Four political prisoners sentenced to 5 years each for plotting riots that never happened
The Maskoŭski District Court of Minsk convicted today four political prisoners, who volunteered at Viktar Babaryka’s presidential campaign, Ihar Yarmolau, Dzmitry Kanapelka, Uladzislau Karetski, and Mikalai Saseu, who were accused of “preparing for riots” (Part 1, Article 13 and Part 2, Article 293 of the Criminal Code) and “other training of persons to participate in riots” (Part 3 of Article 293 of the Criminal Code).
Judge Sviatlana Bandarenka sentenced each of the defendants to 5 years of imprisonment in a medium-security penal colony. The court also ordered to confiscate a KIA Rio and several laser pointers, the items described as instruments of crime.
After hearing the verdict, Ihar Yarmolau shouted: “See you at a new trial! You will pay for everything!”
The campaign volunteers were found guilty of planning to “counteract” police officers using laser pointers and firecrackers the post-election protests of August 9-12 in Minsk.
The key aggravating circumstances were the commission of the crime by a group of individuals and the grounds of “political and ideological hostility” as its motive.
According to the defense, the public prosecutor deliberately confused the notions of “riots” and “protests”. The prosecutor spoke of the riots as a fact. Meanwhile, there is no evidence that there were any riots in the main flashpoints hit by the protests, since there were no arsons, destruction of property or violent resistance to the police.

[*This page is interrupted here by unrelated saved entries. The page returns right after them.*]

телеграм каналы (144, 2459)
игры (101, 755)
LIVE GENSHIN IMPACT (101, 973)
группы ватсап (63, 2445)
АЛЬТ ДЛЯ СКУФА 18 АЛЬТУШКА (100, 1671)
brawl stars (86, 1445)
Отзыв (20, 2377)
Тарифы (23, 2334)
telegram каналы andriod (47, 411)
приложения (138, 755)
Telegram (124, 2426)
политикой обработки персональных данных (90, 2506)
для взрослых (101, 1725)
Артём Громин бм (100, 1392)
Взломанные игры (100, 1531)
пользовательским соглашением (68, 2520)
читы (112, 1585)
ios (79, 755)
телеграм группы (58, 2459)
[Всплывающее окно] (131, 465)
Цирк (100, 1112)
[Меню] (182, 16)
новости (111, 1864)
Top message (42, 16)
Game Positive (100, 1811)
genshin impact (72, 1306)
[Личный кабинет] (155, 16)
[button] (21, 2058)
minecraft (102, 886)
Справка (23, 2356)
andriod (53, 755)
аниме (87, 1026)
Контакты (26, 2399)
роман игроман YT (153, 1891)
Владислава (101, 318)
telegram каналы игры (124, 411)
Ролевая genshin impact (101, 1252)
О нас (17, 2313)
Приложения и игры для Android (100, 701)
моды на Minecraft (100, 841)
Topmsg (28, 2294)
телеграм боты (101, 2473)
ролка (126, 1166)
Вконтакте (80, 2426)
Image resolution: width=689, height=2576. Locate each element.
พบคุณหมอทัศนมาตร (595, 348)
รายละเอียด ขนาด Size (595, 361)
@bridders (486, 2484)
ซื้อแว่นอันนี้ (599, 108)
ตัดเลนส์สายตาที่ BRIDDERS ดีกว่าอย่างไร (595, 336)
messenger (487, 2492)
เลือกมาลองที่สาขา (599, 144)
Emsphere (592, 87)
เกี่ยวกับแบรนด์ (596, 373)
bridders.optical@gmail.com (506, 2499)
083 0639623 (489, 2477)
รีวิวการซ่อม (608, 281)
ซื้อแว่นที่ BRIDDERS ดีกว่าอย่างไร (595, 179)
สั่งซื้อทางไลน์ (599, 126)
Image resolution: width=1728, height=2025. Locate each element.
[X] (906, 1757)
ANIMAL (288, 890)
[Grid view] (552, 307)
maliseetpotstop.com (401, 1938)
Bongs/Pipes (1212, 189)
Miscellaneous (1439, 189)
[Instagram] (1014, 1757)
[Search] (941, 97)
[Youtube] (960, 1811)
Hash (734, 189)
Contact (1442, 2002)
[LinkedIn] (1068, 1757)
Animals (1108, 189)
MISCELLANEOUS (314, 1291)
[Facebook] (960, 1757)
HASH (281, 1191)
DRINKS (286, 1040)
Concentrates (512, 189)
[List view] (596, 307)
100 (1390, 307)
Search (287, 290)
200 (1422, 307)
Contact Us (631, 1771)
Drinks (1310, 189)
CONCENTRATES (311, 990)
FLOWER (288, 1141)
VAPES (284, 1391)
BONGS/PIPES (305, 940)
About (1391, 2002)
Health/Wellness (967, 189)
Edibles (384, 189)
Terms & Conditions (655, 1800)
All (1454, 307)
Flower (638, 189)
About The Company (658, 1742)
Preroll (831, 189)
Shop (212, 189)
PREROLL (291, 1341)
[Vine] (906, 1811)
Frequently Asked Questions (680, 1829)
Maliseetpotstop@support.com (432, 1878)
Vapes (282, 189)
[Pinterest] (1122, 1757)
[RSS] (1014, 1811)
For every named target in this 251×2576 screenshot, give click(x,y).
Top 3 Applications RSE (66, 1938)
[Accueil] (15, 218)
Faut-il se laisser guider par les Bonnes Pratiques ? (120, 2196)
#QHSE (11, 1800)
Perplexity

At the request of the investigator, the city authorities responded that there were protests or spontaneous group violations of public order, or unauthorized mass events. The authorities also denied that there were any facts of using laser pointers and pyrotechnics after the outbreak of the protests on August 9, 2020. Moreover, no one sought medical treatment for injuries of the eyes from exposure to laser beams, and an ophthalmology expert examined at the trial concluded that the laser pointers seized from the defendants could not have resulted in any damage due to their low power. According to Yarmolau, the laser pointers were needed to distract the police and “buy time to escape.”
The defense lawyers further stressed that there was no evidence that the defendants acted together. Some of them had never met before the August 9-12 events.
The counsels condemned the fact that a key witness, Yury Vaskresenski, himself a former member of Babaryka’s campaign, whose written testimony was much quoted by the prosecutor, was never questioned in court.
The motives of political and ideological hostility allegedly pursued by the political prisoners were also not proved and substantiated, the lawyers said.
Finally, the defense criticized the prosecutor’s request to confiscate the car. The KIA Rio belongs to Yarmolau’s mother, was bought with her money, was exclusively a means of transportation, it did not carry any prohibited items and was not itself a means of committing the alleged crime.